The overall response rate was 68% (13/19). Median best mSWAT reduction (response measure in the skin) was 65%. Responses were observed in all clinical stages: Stage IB (2/2 PR), Stage IIB (10/11 PR, 1/11 SD), Stage IVA/B (1/6 PR, 1/6 SD, 4/6 PD). Median time to response was 6 weeks (range 3–18). At 25 weeks, Kaplan-Meyer estimate shows 74% of responses are continuing and 73% are progression-free at time of analysis with median study follow-up time of 36 weeks (range 6–55). The median event free survival, with event defined by progressive disease, early study termination, or initiating another significant treatment was 27 weeks (range 5–47+). Related grade 1 or 2 adverse events (AEs) occurring in >20% were peripheral neuropathy (78%), fatigue (61%), decreased appetite (28%), and nausea (22%). Grade 3–4 related AEs included rash (n=3), neutropenia (n=2), and single reports of lymphocytosis, peripheral neuropathy, pruritus, pneumonia, hyperglycemia, sepsis, acute renal failure, leukopenia, and thrombocytopenia. One death was reported due to respiratory failure in the patient with pneumonia. Time to development of neuropathy was median 14 weeks (range: 6–39) and the median time to resolution or improvement in neuropathy (from onset of neuropathy) was 24 weeks (range 6–46+).

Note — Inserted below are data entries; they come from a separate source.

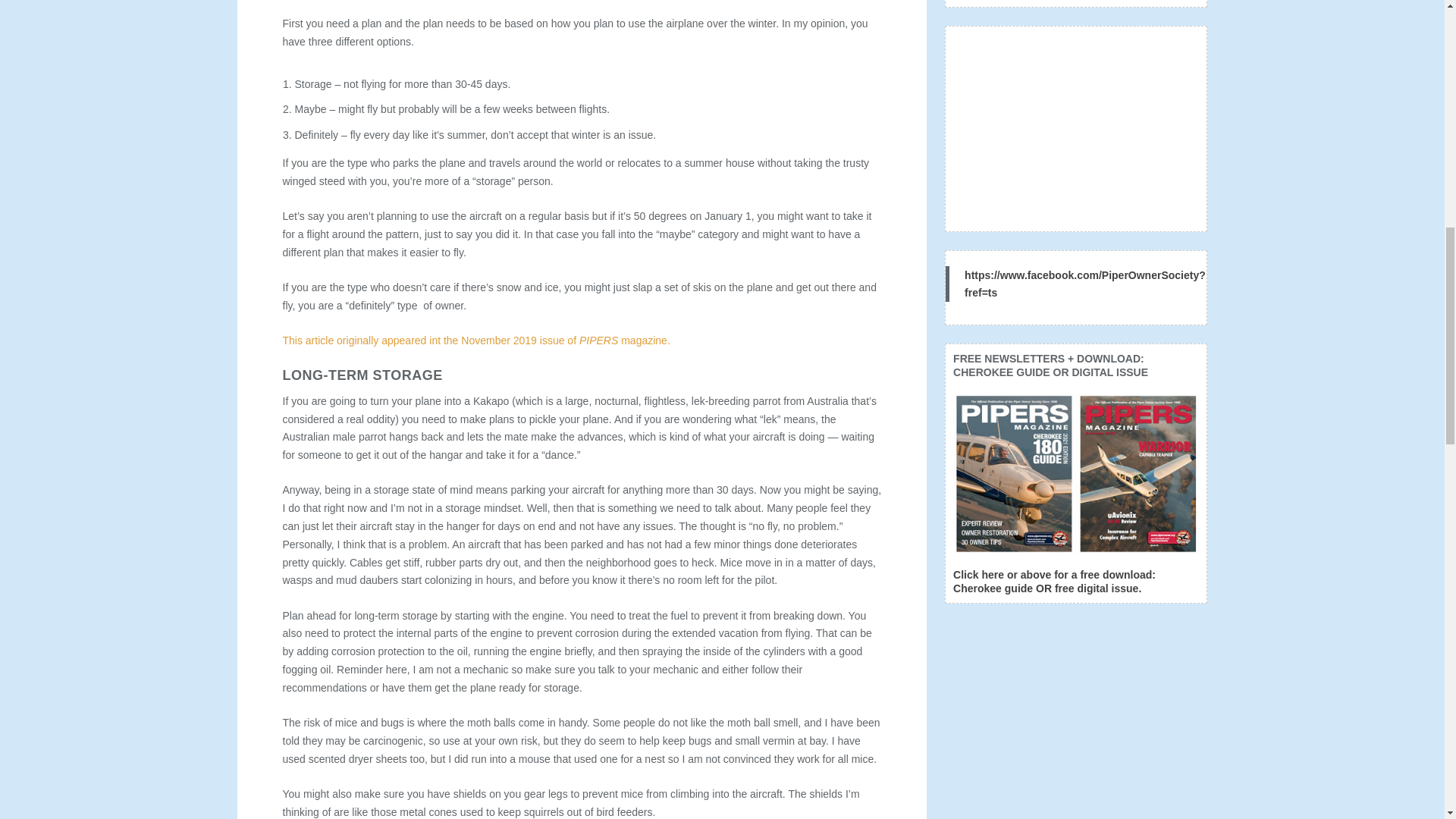
PIPERS (598, 340)
magazine. (643, 340)
Given the description of an element on the screen output the (x, y) to click on. 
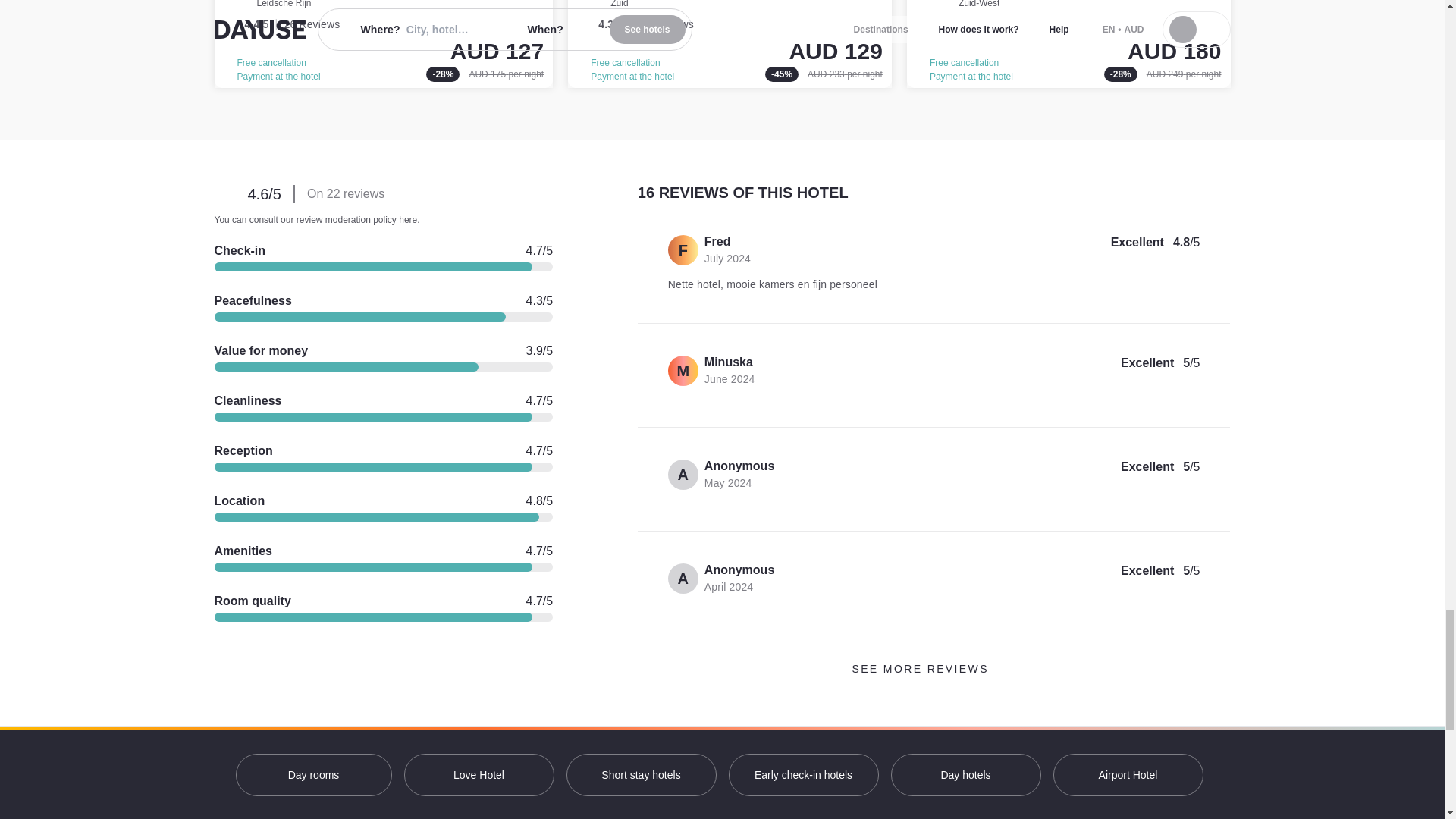
Moxy Utrecht (729, 43)
Holiday Inn Express Utrecht - Papendorp, an IHG Hotel (383, 43)
Van der Valk Hotel Utrecht (1068, 43)
Given the description of an element on the screen output the (x, y) to click on. 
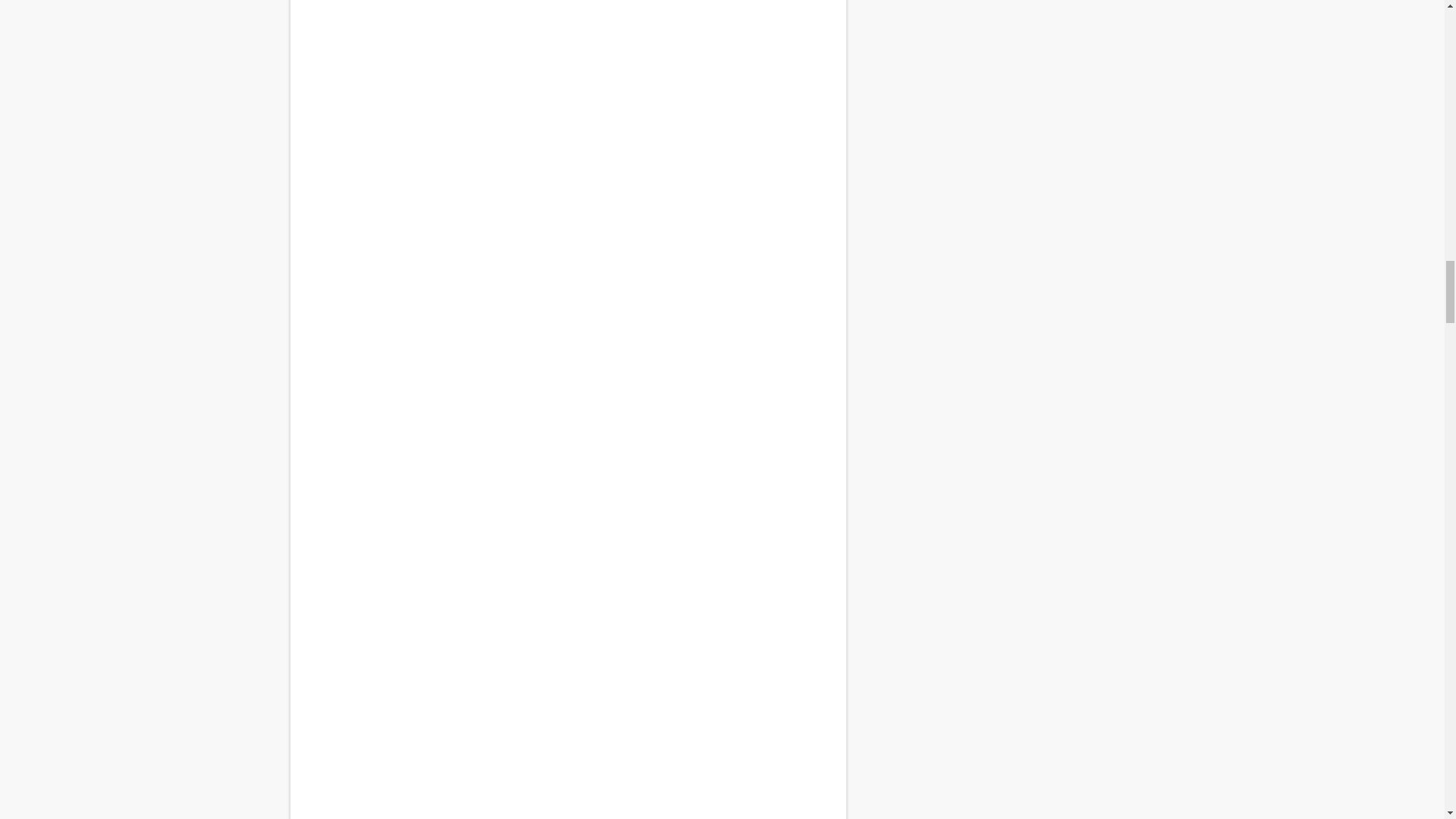
form of verbs (567, 277)
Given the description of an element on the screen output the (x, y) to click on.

Pre-treatment CD30 quantitative image analysis (Nuance imaging system, CRi, Woburn, MA) staining data were available for 31 biopsy samples from 16 of 19 subjects. Evaluation by quantitative image analysis detected CD30 staining of lymphoid cells in all samples including 12 interpreted as negative by routine IHC, as well as 3 from tumors that developed while on BV. CD30 expression levels did not correlate with clinical response as assessed by routine IHC (p=0.17) or image analysis (p=0.74).
Conclusions:
Our exploratory study demonstrates significant clinical activity of brentuximab vedotin in heavily pre-treated MF with mostly grade 1/2 related AEs. Clinical responses were observed in those with all levels of CD30 expression. Responses in subjects with zero to low CD30 expression by routine IHC may be in part due to low sensitivity of standard IHC detection of drug target. This study reports the successful utility of multispectral image analysis to demonstrate low levels of target expression.
Disclosures:
Off Label Use: Brentuximab vedotin is not approved for use in mycosis fungoides / Sezary syndrome. BV is an anti-CD30 antibody conjugated to the anti-tubulin inhibitor MMAE. It is approved for use in relapsed Hodgkin Lymphoma and systemic anaplastic large cell lymphoma. Advani:Seattle Genetics: Research Funding. Nagpal:Seattle Genetics: Consultancy. Horwitz:Seattle Genetics: Consultancy, Research Funding. Kim:Seattle Genetics: Consultancy, Honoraria; Millenium Pharmaceuticals: Consultancy, Honoraria.